John Eliot Gardiner kommt nach Salzburg. Und mit ihm eine Flötistin, die ihre Pausen auf besondere Art nutzt.
Nein, das ist nicht die Kulturseite. Trotzdem folgt eine kleine Vorschau auf die Salzburger Festspiele: Anlässlich des 450. Geburtstags von Monteverdi werden in Salzburg drei seiner Opern aufgeführt, und zwar unter der Leitung von John Eliot Gardiner. Da die Aufführungen bereits in einigen anderen Städten zu bewundern waren, kann gefahrlos vorhergesagt werden, dass selbige auch in Salzburg vorzüglich sein werden. Besonders Gardiners Orchester, die English Baroque Soloists, garantiert eine wahrhaft bestrickende Darbietung, und das aus einem besonderen Grund.

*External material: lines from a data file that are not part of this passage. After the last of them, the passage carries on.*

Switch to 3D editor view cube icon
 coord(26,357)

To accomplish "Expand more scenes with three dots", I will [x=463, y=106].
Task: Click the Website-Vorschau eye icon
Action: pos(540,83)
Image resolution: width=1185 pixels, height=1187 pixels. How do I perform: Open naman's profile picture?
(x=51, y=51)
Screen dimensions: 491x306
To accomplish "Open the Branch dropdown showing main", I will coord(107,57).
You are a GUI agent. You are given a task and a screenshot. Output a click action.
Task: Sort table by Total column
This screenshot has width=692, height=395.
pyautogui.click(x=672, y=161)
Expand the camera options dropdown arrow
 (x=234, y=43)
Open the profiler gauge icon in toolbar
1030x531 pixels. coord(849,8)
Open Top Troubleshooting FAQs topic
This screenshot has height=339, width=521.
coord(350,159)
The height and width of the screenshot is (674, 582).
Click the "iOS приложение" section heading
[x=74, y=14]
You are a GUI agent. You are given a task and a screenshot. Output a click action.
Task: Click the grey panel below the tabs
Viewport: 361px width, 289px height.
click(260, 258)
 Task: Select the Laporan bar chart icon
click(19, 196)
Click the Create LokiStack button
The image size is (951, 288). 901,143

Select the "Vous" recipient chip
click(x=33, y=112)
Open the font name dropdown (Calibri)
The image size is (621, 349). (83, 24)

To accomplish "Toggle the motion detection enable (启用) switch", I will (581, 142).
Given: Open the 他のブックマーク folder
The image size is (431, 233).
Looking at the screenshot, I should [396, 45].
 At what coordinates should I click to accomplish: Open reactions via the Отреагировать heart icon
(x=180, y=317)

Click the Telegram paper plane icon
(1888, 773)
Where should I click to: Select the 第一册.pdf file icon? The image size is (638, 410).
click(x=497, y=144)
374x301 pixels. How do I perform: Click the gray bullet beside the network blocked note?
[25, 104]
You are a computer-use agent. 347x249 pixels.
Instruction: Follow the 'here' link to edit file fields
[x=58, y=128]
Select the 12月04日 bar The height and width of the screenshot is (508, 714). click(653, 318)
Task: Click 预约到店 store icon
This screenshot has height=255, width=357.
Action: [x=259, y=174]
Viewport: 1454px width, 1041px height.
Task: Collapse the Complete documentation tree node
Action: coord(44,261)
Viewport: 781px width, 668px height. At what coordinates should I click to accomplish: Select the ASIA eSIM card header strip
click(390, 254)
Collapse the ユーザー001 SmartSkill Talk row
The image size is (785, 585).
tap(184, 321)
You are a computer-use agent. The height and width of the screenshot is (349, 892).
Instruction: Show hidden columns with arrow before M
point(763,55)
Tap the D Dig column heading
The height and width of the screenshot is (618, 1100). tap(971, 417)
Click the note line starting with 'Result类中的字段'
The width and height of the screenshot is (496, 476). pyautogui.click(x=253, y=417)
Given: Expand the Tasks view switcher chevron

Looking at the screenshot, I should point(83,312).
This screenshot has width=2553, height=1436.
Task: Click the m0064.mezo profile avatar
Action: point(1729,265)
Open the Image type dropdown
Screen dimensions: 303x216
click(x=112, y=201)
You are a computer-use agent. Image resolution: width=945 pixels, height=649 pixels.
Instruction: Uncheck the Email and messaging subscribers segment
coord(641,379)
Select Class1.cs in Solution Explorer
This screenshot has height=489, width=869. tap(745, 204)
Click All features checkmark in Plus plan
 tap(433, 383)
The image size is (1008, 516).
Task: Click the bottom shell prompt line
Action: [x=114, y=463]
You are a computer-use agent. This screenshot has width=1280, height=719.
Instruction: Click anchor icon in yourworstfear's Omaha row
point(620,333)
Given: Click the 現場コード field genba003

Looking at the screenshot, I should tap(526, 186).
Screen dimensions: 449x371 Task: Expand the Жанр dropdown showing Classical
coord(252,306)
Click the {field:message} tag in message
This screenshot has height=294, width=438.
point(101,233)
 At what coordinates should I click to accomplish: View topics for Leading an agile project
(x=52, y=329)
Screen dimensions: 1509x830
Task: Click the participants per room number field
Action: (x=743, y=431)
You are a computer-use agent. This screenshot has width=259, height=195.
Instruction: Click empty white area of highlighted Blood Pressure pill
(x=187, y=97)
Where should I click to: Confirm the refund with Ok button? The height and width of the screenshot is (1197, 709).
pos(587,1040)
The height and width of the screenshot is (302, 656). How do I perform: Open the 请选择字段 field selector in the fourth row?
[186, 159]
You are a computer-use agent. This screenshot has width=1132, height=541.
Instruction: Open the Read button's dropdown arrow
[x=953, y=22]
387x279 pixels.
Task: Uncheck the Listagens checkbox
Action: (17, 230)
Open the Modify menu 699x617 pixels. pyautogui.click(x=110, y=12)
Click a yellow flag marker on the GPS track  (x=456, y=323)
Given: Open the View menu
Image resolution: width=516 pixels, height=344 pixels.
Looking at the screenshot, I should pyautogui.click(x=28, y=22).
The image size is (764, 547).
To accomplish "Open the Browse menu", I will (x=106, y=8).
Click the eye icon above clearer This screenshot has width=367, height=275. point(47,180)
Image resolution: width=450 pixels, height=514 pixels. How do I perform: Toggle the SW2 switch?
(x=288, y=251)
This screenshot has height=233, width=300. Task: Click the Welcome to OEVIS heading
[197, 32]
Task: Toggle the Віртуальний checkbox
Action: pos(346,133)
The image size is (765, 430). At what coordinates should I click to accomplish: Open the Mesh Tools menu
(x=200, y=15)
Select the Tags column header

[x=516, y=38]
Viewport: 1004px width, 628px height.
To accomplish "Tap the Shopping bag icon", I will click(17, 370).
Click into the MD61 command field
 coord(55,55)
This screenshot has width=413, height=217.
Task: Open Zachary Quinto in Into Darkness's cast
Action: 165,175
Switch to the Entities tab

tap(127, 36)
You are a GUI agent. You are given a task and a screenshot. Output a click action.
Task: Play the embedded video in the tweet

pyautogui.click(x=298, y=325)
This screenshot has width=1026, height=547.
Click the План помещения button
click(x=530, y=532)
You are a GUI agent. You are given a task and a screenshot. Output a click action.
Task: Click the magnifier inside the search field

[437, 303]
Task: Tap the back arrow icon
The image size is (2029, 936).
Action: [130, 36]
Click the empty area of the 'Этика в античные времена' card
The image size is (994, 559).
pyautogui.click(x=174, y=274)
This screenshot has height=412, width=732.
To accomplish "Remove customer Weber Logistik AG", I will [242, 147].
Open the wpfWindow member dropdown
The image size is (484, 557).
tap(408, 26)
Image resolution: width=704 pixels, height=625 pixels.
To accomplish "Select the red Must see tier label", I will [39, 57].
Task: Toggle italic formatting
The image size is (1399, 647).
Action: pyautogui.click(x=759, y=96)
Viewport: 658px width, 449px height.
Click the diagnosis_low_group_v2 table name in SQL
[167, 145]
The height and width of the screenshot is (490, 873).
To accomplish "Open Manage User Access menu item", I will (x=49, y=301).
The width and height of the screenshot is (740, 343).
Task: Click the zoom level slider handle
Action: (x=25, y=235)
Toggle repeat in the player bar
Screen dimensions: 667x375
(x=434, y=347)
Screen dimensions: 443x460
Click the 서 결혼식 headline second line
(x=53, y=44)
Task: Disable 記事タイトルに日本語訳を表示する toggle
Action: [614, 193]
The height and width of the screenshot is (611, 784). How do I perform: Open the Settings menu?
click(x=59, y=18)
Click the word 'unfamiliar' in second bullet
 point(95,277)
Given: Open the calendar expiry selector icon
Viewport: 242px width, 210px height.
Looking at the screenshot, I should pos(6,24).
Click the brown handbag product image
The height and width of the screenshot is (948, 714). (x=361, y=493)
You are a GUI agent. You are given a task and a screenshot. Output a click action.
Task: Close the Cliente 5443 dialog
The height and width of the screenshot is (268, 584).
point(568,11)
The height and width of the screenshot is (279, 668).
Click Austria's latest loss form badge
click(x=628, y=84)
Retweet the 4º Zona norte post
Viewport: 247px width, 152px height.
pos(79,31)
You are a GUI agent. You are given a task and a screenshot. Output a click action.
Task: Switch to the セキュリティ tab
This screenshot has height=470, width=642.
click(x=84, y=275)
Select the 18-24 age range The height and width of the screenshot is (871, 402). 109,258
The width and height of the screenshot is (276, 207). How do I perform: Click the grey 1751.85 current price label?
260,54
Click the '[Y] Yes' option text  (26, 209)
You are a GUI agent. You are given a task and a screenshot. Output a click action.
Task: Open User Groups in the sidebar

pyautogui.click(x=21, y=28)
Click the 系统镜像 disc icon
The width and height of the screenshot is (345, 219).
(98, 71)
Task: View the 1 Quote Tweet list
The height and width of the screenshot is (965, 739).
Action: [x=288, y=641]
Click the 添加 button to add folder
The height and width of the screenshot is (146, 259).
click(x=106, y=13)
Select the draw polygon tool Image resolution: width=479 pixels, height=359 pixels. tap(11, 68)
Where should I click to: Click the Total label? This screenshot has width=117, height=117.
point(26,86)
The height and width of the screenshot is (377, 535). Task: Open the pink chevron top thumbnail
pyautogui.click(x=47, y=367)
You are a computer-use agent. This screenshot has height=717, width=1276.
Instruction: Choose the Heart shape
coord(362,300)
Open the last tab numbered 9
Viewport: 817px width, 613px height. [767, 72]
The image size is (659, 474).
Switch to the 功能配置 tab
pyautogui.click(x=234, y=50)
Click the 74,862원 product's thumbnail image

Bei Monteverdis Opern ist es nämlich so, dass die Bläser nicht allzu viel zu tun haben. Die Pausen zwischen ihren Einsätzen sind lang und währenddessen sitzen die Musiker untätig im Orchestergraben herum. Nicht so die Flötistinnen der English Baroque Soloists. Bei einer Aufführung von Monteverdis „Die Heimkehr des Odysseus“wurden sie unlängst zwischen ihren Einsätzen bei einer überaus sinnvollen Beschäftigung beobachtet: Die zweite Flötistin häkelte, die erste strickte.
Die dadurch entstehende Atmosphäre ist anheimelnd. Gardiner dirigiert, die übrigen Musiker musizieren, die Sänger oben auf der Bühne singen – und unten sitzt die Flötistin und strickt. Nicht einmal dramatische Ereignisse vermögen sie von ihrer beschaulichen Tätigkeit abzubringen. Penelope beklagt herzzerreißend die Abwesenheit ihres Ehemannes – die Flötistin strickt. Odysseus erschießt mit seinem Bogen die Freier, die Hof und Weib belagert haben – die Flötistin strickt.
Wäre das (und das ist jetzt nur so eine Idee) nicht auch eine lohnende Beschäftigung für Politiker? Auch sie haben ja, wie man bei Parlamentsübertragungen unschwer erkennen kann, zwischen ihren Einsätzen durchaus längliche Pausen. Viele Abgeordnete zum Nationalrat überbrücken die Zeit, in der sie weder das Volk noch sich selbst die Beine vertreten können, mit Zeitunglesen und Handyknopferldrücken. Das sind gewiss lobenswerte und lohnende Beschäftigungen. Aber sollten es die Damen und Herren Mandatare nicht vielleicht einmal mit Stricken versuchen? Das soll wunderbar die Nerven beruhigen.
Auch am Regierungstisch würde ein wenig Handarbeit gewiss nicht schaden. Gerade jetzt im Wahlkampf, wenn die Regierungsarbeit ohnehin ruht, bliebe genügend Zeit, um den einen oder anderen Schal zu stricken. Oder kleinere Laubsäge-Arbeiten durchzuführen. Warum nicht? Selbst die Reparatur von ElektroKleingeräten wäre am grünen Ministerratstisch im Kanzleramt ohne Weiteres zu bewerkstelligen. Alles besser als nur herumsitzen, lehrt uns John Eliot Gardiners Flötistin, deren Namen wir leider nicht kennen.